[Stored records]
────────────────
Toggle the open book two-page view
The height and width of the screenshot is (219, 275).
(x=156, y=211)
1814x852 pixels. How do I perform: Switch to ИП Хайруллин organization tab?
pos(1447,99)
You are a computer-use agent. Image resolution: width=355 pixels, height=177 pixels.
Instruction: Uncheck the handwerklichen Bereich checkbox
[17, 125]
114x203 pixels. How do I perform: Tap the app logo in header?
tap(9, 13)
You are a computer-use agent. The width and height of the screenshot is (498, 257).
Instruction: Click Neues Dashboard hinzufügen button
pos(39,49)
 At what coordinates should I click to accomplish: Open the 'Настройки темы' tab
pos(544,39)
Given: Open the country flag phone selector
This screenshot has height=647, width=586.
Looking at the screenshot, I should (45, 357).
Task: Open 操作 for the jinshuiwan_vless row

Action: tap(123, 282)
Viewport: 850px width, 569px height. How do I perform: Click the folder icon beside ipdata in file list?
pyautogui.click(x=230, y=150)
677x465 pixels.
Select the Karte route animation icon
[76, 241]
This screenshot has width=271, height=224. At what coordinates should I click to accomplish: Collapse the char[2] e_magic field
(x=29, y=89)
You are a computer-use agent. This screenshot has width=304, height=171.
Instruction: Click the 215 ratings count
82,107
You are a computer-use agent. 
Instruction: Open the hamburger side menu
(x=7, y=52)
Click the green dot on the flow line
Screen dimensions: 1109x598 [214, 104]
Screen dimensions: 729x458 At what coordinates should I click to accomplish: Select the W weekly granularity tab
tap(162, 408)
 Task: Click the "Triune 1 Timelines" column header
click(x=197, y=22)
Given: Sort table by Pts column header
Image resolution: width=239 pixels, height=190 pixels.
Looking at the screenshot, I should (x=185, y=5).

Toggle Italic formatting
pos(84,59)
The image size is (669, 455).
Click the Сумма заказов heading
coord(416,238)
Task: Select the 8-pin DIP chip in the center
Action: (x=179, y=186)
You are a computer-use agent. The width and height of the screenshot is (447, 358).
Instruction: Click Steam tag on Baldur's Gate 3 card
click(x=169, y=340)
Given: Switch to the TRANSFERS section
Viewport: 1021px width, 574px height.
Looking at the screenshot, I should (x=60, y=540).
────────────────
The records above should be restated exactly, line for line.

Toggle the open book two-page view
The height and width of the screenshot is (219, 275).
(x=156, y=211)
1814x852 pixels. How do I perform: Switch to ИП Хайруллин organization tab?
pos(1447,99)
You are a computer-use agent. Image resolution: width=355 pixels, height=177 pixels.
Instruction: Uncheck the handwerklichen Bereich checkbox
[17, 125]
114x203 pixels. How do I perform: Tap the app logo in header?
tap(9, 13)
You are a computer-use agent. The width and height of the screenshot is (498, 257).
Instruction: Click Neues Dashboard hinzufügen button
pos(39,49)
 At what coordinates should I click to accomplish: Open the 'Настройки темы' tab
pos(544,39)
Given: Open the country flag phone selector
This screenshot has height=647, width=586.
Looking at the screenshot, I should (45, 357).
Task: Open 操作 for the jinshuiwan_vless row

Action: tap(123, 282)
Viewport: 850px width, 569px height. How do I perform: Click the folder icon beside ipdata in file list?
pyautogui.click(x=230, y=150)
677x465 pixels.
Select the Karte route animation icon
[76, 241]
This screenshot has width=271, height=224. At what coordinates should I click to accomplish: Collapse the char[2] e_magic field
(x=29, y=89)
You are a computer-use agent. This screenshot has width=304, height=171.
Instruction: Click the 215 ratings count
82,107
You are a computer-use agent. 
Instruction: Open the hamburger side menu
(x=7, y=52)
Click the green dot on the flow line
Screen dimensions: 1109x598 [214, 104]
Screen dimensions: 729x458 At what coordinates should I click to accomplish: Select the W weekly granularity tab
tap(162, 408)
 Task: Click the "Triune 1 Timelines" column header
click(x=197, y=22)
Given: Sort table by Pts column header
Image resolution: width=239 pixels, height=190 pixels.
Looking at the screenshot, I should (x=185, y=5).

Toggle Italic formatting
pos(84,59)
The image size is (669, 455).
Click the Сумма заказов heading
coord(416,238)
Task: Select the 8-pin DIP chip in the center
Action: (x=179, y=186)
You are a computer-use agent. The width and height of the screenshot is (447, 358).
Instruction: Click Steam tag on Baldur's Gate 3 card
click(x=169, y=340)
Given: Switch to the TRANSFERS section
Viewport: 1021px width, 574px height.
Looking at the screenshot, I should (x=60, y=540).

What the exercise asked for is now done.